Passage given -
____________

Studio album by Tigers Jaw
- Released: June 3, 2014
- Genre: Indie rock
- Length: 38:52
- Label: Run for Cover
- Producer: Will Yip

Tigers Jaw chronology
| Two Worlds (2010) | Charmer (2014) | Studio 4 Acoustic Session (2015) |

= Charmer (Tigers Jaw album) =

Charmer is the fourth full-length by American indie rock band Tigers Jaw. It was released on June 3, 2014, on Run For Cover Records. It is their final album with the original line-up; Keyboardist Brianna Collins announced the departure of co-founding member Adam McIlwee, along with Dennis Mishko and Pat Brier from the band the previous year. Despite this, they were included in the recording of the album. In October and November 2015, the group supported New Found Glory and Yellowcard on their co-headlining US tour.

____________

Given information -
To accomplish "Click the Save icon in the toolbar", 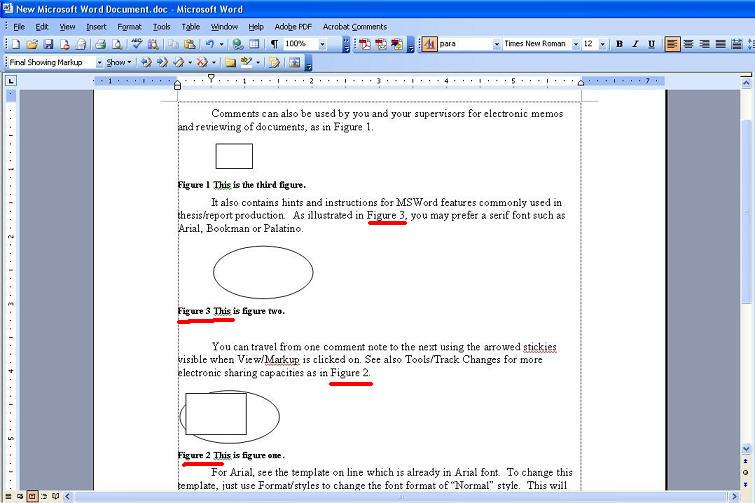I will tap(48, 44).
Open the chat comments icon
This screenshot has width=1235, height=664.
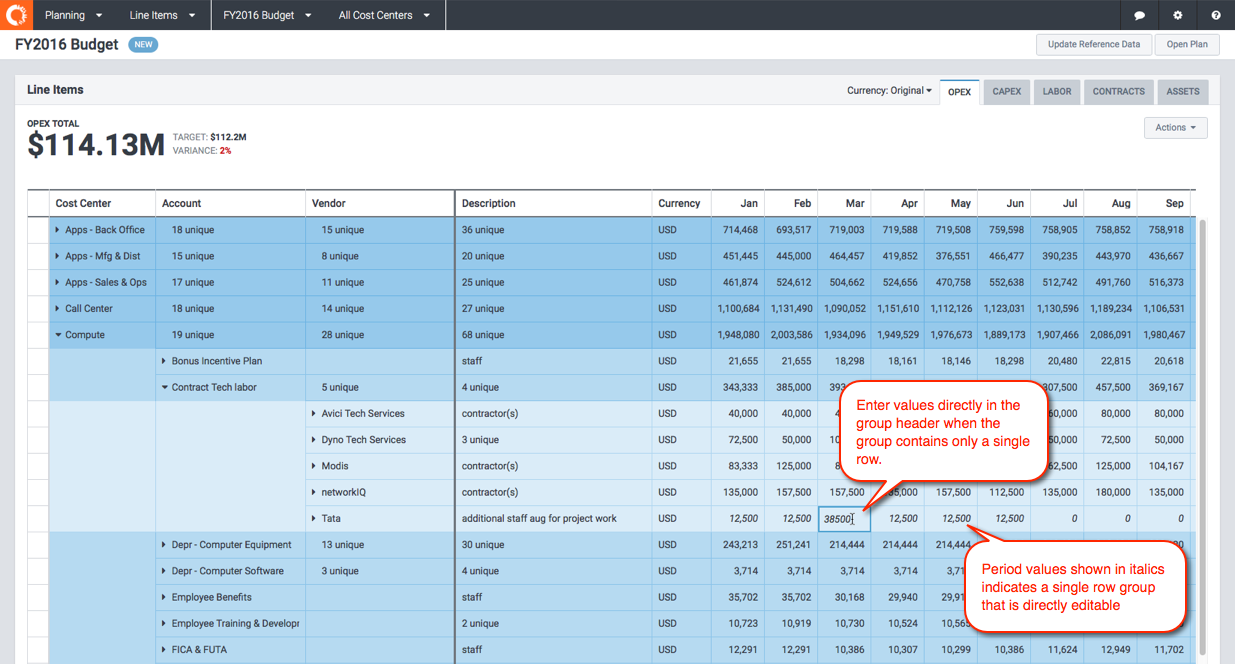pyautogui.click(x=1139, y=15)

____________

Short problem A - Duplicate the stretch of the Charmer article from "Studio album by" through "co-headlining US tour.".
Short problem B - According to the Charmer article, which record label released the album?

Right answer A -
Studio album by Tigers Jaw
- Released: June 3, 2014
- Genre: Indie rock
- Length: 38:52
- Label: Run for Cover
- Producer: Will Yip

Tigers Jaw chronology
| Two Worlds (2010) | Charmer (2014) | Studio 4 Acoustic Session (2015) |

= Charmer (Tigers Jaw album) =

Charmer is the fourth full-length by American indie rock band Tigers Jaw. It was released on June 3, 2014, on Run For Cover Records. It is their final album with the original line-up; Keyboardist Brianna Collins announced the departure of co-founding member Adam McIlwee, along with Dennis Mishko and Pat Brier from the band the previous year. Despite this, they were included in the recording of the album. In October and November 2015, the group supported New Found Glory and Yellowcard on their co-headlining US tour.

Right answer B - Run for Cover Records.